■ **Provided entries**
Segment Open
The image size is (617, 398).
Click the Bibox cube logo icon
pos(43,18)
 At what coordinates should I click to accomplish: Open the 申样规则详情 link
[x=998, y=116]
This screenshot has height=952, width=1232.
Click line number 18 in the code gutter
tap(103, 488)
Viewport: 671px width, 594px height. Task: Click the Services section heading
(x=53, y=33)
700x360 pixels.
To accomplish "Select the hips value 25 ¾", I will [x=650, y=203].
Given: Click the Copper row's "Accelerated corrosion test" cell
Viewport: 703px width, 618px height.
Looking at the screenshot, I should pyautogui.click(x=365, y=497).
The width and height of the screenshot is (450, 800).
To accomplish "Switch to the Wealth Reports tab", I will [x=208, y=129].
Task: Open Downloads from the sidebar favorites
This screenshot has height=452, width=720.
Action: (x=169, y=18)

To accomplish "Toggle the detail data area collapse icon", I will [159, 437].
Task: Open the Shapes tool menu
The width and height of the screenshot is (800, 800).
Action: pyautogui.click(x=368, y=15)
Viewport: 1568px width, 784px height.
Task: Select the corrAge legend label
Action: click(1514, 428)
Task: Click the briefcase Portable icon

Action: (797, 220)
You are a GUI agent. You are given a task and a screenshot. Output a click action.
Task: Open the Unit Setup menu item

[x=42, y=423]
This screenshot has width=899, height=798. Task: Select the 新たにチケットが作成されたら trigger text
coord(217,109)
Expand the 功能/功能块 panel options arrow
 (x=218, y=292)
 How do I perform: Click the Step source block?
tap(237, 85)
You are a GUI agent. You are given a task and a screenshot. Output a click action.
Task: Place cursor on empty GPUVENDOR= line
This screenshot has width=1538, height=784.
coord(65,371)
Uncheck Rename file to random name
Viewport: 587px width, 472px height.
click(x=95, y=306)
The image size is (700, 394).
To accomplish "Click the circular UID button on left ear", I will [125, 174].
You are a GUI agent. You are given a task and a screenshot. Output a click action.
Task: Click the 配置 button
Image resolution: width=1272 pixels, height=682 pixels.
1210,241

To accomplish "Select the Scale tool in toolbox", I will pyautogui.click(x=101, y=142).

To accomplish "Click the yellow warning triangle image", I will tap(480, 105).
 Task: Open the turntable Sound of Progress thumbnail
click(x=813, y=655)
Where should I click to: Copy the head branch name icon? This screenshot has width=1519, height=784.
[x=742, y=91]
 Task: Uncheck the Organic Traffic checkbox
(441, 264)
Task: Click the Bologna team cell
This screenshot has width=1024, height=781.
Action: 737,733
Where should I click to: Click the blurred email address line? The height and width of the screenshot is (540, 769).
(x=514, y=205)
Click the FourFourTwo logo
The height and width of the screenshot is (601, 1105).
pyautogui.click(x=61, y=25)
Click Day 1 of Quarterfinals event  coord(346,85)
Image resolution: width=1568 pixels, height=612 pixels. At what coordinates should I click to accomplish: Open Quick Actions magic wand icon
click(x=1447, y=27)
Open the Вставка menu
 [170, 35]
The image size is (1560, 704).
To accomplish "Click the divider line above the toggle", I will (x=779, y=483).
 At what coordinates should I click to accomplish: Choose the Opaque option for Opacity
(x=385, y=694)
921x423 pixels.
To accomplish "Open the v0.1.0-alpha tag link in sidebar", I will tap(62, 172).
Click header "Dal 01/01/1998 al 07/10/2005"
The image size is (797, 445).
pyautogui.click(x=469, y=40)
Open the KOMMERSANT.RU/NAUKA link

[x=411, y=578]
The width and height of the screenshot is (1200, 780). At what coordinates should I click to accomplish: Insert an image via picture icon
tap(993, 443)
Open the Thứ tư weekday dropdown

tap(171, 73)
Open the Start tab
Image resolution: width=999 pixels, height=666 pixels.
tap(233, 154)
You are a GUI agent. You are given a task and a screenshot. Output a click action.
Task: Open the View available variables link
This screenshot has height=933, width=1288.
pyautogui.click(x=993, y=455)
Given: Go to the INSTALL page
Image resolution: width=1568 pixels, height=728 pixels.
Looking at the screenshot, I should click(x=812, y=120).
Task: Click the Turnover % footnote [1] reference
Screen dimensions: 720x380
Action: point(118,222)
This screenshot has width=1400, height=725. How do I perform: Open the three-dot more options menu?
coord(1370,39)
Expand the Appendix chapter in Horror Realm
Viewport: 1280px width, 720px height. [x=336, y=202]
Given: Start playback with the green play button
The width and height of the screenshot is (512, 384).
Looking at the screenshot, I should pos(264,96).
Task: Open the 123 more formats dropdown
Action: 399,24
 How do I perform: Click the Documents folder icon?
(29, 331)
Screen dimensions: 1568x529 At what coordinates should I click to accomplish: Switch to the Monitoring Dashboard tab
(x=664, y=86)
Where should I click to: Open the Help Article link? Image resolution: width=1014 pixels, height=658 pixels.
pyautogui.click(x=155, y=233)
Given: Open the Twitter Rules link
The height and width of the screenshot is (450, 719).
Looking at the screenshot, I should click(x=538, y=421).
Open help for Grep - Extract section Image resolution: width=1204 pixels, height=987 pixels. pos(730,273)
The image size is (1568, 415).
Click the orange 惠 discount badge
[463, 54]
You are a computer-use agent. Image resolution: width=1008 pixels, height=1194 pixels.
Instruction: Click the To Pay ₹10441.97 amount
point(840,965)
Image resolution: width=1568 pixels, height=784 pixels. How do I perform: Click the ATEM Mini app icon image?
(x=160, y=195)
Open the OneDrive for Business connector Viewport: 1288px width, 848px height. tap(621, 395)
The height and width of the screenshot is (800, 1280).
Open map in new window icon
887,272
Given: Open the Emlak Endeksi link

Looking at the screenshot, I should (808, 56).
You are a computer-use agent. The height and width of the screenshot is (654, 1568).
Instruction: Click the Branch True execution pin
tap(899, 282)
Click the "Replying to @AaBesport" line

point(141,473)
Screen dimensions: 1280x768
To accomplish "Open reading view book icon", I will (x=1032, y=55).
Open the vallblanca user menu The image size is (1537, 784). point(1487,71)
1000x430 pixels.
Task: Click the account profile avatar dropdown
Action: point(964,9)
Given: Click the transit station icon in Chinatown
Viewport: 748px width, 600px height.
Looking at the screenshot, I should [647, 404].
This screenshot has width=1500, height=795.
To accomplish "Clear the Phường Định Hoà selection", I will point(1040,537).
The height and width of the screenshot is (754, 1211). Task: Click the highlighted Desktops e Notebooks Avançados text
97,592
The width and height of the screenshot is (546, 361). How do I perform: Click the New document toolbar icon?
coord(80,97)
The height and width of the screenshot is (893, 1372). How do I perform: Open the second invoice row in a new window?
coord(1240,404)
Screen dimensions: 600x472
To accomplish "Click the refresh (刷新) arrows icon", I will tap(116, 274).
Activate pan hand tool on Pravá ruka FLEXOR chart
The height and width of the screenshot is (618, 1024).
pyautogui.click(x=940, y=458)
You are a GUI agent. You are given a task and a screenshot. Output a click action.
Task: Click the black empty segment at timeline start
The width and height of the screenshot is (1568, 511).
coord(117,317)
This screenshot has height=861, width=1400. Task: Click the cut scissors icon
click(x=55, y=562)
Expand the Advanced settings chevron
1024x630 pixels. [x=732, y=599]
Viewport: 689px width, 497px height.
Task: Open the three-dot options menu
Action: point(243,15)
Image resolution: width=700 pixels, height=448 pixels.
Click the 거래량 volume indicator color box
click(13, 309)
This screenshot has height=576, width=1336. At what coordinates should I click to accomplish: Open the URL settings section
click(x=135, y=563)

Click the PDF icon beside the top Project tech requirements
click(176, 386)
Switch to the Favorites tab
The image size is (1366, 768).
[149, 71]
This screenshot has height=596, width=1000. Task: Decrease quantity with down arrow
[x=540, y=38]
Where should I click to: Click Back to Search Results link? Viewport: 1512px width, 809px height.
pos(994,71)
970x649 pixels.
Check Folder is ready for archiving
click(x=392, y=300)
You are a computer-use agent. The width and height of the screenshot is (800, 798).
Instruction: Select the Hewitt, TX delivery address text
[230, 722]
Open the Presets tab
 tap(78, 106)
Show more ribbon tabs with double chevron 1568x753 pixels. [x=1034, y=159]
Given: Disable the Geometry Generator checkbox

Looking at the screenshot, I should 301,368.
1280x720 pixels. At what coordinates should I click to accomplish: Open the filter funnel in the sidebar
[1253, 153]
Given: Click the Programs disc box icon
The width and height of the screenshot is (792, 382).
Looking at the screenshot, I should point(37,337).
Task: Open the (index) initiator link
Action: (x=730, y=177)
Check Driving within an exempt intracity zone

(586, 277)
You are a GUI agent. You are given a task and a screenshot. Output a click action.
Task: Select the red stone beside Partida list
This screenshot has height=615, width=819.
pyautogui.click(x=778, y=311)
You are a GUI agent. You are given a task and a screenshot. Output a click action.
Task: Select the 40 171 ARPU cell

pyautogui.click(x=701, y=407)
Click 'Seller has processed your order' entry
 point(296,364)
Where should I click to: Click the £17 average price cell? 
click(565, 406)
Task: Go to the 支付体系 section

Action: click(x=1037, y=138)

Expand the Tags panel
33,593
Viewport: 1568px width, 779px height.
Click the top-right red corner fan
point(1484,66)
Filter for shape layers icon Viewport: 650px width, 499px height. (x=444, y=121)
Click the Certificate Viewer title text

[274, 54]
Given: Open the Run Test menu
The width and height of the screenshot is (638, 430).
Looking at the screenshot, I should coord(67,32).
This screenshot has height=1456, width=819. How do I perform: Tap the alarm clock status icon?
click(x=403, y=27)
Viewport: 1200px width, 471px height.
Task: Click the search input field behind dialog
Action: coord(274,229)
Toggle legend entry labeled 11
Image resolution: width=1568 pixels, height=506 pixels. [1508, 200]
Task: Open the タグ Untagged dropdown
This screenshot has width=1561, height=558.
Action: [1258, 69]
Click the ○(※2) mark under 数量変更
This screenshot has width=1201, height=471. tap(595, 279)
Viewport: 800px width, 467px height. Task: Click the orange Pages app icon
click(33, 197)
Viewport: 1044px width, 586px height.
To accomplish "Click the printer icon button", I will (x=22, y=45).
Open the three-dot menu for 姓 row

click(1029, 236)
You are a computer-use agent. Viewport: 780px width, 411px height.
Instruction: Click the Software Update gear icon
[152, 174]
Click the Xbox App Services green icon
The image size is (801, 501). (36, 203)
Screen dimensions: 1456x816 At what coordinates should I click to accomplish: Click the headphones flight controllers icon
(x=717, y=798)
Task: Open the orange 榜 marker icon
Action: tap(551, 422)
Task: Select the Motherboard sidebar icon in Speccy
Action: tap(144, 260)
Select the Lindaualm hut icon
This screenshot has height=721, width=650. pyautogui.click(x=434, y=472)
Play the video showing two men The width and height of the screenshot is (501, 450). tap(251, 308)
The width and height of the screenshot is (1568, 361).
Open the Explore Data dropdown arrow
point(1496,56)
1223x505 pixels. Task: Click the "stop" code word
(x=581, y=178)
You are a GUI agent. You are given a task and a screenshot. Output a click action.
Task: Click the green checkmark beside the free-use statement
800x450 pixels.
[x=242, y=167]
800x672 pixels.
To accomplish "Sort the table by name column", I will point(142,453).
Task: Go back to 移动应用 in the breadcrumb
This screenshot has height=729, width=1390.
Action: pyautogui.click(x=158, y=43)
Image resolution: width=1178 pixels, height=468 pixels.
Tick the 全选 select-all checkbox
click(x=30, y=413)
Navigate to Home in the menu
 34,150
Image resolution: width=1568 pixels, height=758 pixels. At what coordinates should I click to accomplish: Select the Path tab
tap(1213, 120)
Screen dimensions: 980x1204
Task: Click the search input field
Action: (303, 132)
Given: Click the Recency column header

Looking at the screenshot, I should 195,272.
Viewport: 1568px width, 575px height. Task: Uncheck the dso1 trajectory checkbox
Segment Closed
■ **Problem description**
Please give back exactly the lines of the listing above that run from the one containing "You are a computer-use agent. The height" through the one containing "Screen dimensions: 1280x768", and only those.

■ **Solved problem**
You are a computer-use agent. The height and width of the screenshot is (654, 1568).
Instruction: Click the Branch True execution pin
tap(899, 282)
Click the "Replying to @AaBesport" line

point(141,473)
Screen dimensions: 1280x768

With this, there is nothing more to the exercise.